*WHAT IS EXPECTED*: Output every line below with no changes.

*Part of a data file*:
────────
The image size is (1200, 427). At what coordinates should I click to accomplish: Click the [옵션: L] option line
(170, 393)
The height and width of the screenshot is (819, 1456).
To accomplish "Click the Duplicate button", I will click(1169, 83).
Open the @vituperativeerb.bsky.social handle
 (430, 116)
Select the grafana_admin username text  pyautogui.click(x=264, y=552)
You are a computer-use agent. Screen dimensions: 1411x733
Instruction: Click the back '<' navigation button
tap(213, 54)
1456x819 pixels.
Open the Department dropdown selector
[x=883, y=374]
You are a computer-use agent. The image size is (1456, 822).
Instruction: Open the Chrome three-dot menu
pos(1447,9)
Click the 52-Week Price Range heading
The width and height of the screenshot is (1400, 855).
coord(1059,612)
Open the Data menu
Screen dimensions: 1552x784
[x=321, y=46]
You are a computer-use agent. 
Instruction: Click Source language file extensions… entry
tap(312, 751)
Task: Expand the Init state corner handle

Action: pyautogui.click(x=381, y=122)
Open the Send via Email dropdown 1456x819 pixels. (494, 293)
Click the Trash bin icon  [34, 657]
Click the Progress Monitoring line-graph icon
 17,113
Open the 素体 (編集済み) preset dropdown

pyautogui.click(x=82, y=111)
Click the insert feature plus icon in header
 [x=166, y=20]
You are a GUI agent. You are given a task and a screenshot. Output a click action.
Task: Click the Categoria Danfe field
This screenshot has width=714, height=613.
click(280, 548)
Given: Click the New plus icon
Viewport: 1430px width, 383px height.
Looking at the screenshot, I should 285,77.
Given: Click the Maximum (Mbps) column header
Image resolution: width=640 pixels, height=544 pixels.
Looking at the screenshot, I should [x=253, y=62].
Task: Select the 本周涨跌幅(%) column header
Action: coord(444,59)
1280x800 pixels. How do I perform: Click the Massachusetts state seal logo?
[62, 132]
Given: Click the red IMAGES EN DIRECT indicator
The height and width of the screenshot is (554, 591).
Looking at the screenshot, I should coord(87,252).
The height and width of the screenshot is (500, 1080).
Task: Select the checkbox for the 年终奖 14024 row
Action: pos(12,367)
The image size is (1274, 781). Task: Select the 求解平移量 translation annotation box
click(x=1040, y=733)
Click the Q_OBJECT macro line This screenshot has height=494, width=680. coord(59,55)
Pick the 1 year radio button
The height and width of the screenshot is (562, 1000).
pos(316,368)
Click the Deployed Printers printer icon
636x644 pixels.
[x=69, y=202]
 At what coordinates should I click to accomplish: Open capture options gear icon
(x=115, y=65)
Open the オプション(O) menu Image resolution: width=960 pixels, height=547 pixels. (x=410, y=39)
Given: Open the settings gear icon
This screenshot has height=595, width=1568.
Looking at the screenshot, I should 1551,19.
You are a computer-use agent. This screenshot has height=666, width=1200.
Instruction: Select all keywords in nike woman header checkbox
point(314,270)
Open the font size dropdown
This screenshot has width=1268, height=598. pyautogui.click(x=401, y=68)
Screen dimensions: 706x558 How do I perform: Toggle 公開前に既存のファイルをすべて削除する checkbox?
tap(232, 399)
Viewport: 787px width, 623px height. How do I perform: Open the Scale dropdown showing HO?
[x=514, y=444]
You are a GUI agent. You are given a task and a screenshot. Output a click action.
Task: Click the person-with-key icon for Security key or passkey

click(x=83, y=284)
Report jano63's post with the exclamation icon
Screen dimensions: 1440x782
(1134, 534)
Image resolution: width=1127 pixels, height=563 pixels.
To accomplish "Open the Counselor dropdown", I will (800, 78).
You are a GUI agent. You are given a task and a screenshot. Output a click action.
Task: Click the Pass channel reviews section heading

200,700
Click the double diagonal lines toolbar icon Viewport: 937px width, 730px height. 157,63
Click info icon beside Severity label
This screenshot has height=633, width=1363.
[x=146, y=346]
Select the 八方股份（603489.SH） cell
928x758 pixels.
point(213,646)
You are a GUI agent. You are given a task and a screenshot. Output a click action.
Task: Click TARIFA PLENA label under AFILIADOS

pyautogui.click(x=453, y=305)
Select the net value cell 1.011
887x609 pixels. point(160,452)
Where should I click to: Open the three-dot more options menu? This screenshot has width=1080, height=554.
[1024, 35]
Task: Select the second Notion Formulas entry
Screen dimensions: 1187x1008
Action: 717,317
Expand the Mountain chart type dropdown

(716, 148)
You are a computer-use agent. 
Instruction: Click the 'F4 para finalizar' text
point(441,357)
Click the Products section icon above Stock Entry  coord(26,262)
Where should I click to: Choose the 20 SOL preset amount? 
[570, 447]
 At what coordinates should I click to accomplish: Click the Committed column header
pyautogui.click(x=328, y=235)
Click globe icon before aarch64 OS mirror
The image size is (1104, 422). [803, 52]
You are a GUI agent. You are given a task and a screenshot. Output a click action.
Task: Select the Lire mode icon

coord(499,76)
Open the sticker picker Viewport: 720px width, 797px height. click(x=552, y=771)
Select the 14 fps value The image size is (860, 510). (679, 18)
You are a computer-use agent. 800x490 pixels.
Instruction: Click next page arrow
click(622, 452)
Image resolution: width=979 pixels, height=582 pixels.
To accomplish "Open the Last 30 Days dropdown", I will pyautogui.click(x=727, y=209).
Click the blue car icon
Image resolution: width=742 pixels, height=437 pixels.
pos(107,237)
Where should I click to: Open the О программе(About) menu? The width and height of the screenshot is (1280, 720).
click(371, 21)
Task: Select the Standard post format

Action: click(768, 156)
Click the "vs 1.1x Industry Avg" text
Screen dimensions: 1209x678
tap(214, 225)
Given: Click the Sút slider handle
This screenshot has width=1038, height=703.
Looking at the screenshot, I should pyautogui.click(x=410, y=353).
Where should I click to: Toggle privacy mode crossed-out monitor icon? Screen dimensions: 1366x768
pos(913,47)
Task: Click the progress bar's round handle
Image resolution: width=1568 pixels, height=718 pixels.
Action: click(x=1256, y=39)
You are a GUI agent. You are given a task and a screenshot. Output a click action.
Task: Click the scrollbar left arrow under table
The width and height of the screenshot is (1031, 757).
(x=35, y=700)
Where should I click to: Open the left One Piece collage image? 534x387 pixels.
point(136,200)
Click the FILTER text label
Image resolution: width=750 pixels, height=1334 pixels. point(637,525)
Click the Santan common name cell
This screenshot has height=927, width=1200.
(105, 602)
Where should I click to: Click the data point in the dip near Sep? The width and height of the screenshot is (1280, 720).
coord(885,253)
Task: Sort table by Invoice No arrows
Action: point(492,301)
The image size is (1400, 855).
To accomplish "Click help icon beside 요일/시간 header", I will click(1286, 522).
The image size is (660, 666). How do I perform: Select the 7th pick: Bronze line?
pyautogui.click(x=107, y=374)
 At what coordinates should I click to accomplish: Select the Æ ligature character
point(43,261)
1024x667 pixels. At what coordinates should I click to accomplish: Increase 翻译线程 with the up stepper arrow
────────
*TASK OUTPUT*:
The image size is (1200, 427). At what coordinates should I click to accomplish: Click the [옵션: L] option line
(170, 393)
The height and width of the screenshot is (819, 1456).
To accomplish "Click the Duplicate button", I will click(1169, 83).
Open the @vituperativeerb.bsky.social handle
 (430, 116)
Select the grafana_admin username text  pyautogui.click(x=264, y=552)
You are a computer-use agent. Screen dimensions: 1411x733
Instruction: Click the back '<' navigation button
tap(213, 54)
1456x819 pixels.
Open the Department dropdown selector
[x=883, y=374]
You are a computer-use agent. The image size is (1456, 822).
Instruction: Open the Chrome three-dot menu
pos(1447,9)
Click the 52-Week Price Range heading
The width and height of the screenshot is (1400, 855).
coord(1059,612)
Open the Data menu
Screen dimensions: 1552x784
[x=321, y=46]
You are a computer-use agent. 
Instruction: Click Source language file extensions… entry
tap(312, 751)
Task: Expand the Init state corner handle

Action: pyautogui.click(x=381, y=122)
Open the Send via Email dropdown 1456x819 pixels. (494, 293)
Click the Trash bin icon  [34, 657]
Click the Progress Monitoring line-graph icon
 17,113
Open the 素体 (編集済み) preset dropdown

pyautogui.click(x=82, y=111)
Click the insert feature plus icon in header
 [x=166, y=20]
You are a GUI agent. You are given a task and a screenshot. Output a click action.
Task: Click the Categoria Danfe field
This screenshot has width=714, height=613.
click(280, 548)
Given: Click the New plus icon
Viewport: 1430px width, 383px height.
Looking at the screenshot, I should 285,77.
Given: Click the Maximum (Mbps) column header
Image resolution: width=640 pixels, height=544 pixels.
Looking at the screenshot, I should [x=253, y=62].
Task: Select the 本周涨跌幅(%) column header
Action: coord(444,59)
1280x800 pixels. How do I perform: Click the Massachusetts state seal logo?
[62, 132]
Given: Click the red IMAGES EN DIRECT indicator
The height and width of the screenshot is (554, 591).
Looking at the screenshot, I should coord(87,252).
The height and width of the screenshot is (500, 1080).
Task: Select the checkbox for the 年终奖 14024 row
Action: pos(12,367)
The image size is (1274, 781). Task: Select the 求解平移量 translation annotation box
click(x=1040, y=733)
Click the Q_OBJECT macro line This screenshot has height=494, width=680. coord(59,55)
Pick the 1 year radio button
The height and width of the screenshot is (562, 1000).
pos(316,368)
Click the Deployed Printers printer icon
636x644 pixels.
[x=69, y=202]
 At what coordinates should I click to accomplish: Open capture options gear icon
(x=115, y=65)
Open the オプション(O) menu Image resolution: width=960 pixels, height=547 pixels. (x=410, y=39)
Given: Open the settings gear icon
This screenshot has height=595, width=1568.
Looking at the screenshot, I should 1551,19.
You are a computer-use agent. This screenshot has height=666, width=1200.
Instruction: Select all keywords in nike woman header checkbox
point(314,270)
Open the font size dropdown
This screenshot has width=1268, height=598. pyautogui.click(x=401, y=68)
Screen dimensions: 706x558 How do I perform: Toggle 公開前に既存のファイルをすべて削除する checkbox?
tap(232, 399)
Viewport: 787px width, 623px height. How do I perform: Open the Scale dropdown showing HO?
[x=514, y=444]
You are a GUI agent. You are given a task and a screenshot. Output a click action.
Task: Click the person-with-key icon for Security key or passkey

click(x=83, y=284)
Report jano63's post with the exclamation icon
Screen dimensions: 1440x782
(1134, 534)
Image resolution: width=1127 pixels, height=563 pixels.
To accomplish "Open the Counselor dropdown", I will (800, 78).
You are a GUI agent. You are given a task and a screenshot. Output a click action.
Task: Click the Pass channel reviews section heading

200,700
Click the double diagonal lines toolbar icon Viewport: 937px width, 730px height. 157,63
Click info icon beside Severity label
This screenshot has height=633, width=1363.
[x=146, y=346]
Select the 八方股份（603489.SH） cell
928x758 pixels.
point(213,646)
You are a GUI agent. You are given a task and a screenshot. Output a click action.
Task: Click TARIFA PLENA label under AFILIADOS

pyautogui.click(x=453, y=305)
Select the net value cell 1.011
887x609 pixels. point(160,452)
Where should I click to: Open the three-dot more options menu? This screenshot has width=1080, height=554.
[1024, 35]
Task: Select the second Notion Formulas entry
Screen dimensions: 1187x1008
Action: 717,317
Expand the Mountain chart type dropdown

(716, 148)
You are a computer-use agent. 
Instruction: Click the 'F4 para finalizar' text
point(441,357)
Click the Products section icon above Stock Entry  coord(26,262)
Where should I click to: Choose the 20 SOL preset amount? 
[570, 447]
 At what coordinates should I click to accomplish: Click the Committed column header
pyautogui.click(x=328, y=235)
Click globe icon before aarch64 OS mirror
The image size is (1104, 422). [803, 52]
You are a GUI agent. You are given a task and a screenshot. Output a click action.
Task: Select the Lire mode icon

coord(499,76)
Open the sticker picker Viewport: 720px width, 797px height. click(x=552, y=771)
Select the 14 fps value The image size is (860, 510). (679, 18)
You are a computer-use agent. 800x490 pixels.
Instruction: Click next page arrow
click(622, 452)
Image resolution: width=979 pixels, height=582 pixels.
To accomplish "Open the Last 30 Days dropdown", I will pyautogui.click(x=727, y=209).
Click the blue car icon
Image resolution: width=742 pixels, height=437 pixels.
pos(107,237)
Where should I click to: Open the О программе(About) menu? The width and height of the screenshot is (1280, 720).
click(371, 21)
Task: Select the Standard post format

Action: click(768, 156)
Click the "vs 1.1x Industry Avg" text
Screen dimensions: 1209x678
tap(214, 225)
Given: Click the Sút slider handle
This screenshot has width=1038, height=703.
Looking at the screenshot, I should pyautogui.click(x=410, y=353).
Where should I click to: Toggle privacy mode crossed-out monitor icon? Screen dimensions: 1366x768
pos(913,47)
Task: Click the progress bar's round handle
Image resolution: width=1568 pixels, height=718 pixels.
Action: click(x=1256, y=39)
You are a GUI agent. You are given a task and a screenshot. Output a click action.
Task: Click the scrollbar left arrow under table
The width and height of the screenshot is (1031, 757).
(x=35, y=700)
Where should I click to: Open the left One Piece collage image? 534x387 pixels.
point(136,200)
Click the FILTER text label
Image resolution: width=750 pixels, height=1334 pixels. point(637,525)
Click the Santan common name cell
This screenshot has height=927, width=1200.
(105, 602)
Where should I click to: Click the data point in the dip near Sep? The width and height of the screenshot is (1280, 720).
coord(885,253)
Task: Sort table by Invoice No arrows
Action: point(492,301)
The image size is (1400, 855).
To accomplish "Click help icon beside 요일/시간 header", I will click(1286, 522).
The image size is (660, 666). How do I perform: Select the 7th pick: Bronze line?
pyautogui.click(x=107, y=374)
 At what coordinates should I click to accomplish: Select the Æ ligature character
point(43,261)
1024x667 pixels. At what coordinates should I click to accomplish: Increase 翻译线程 with the up stepper arrow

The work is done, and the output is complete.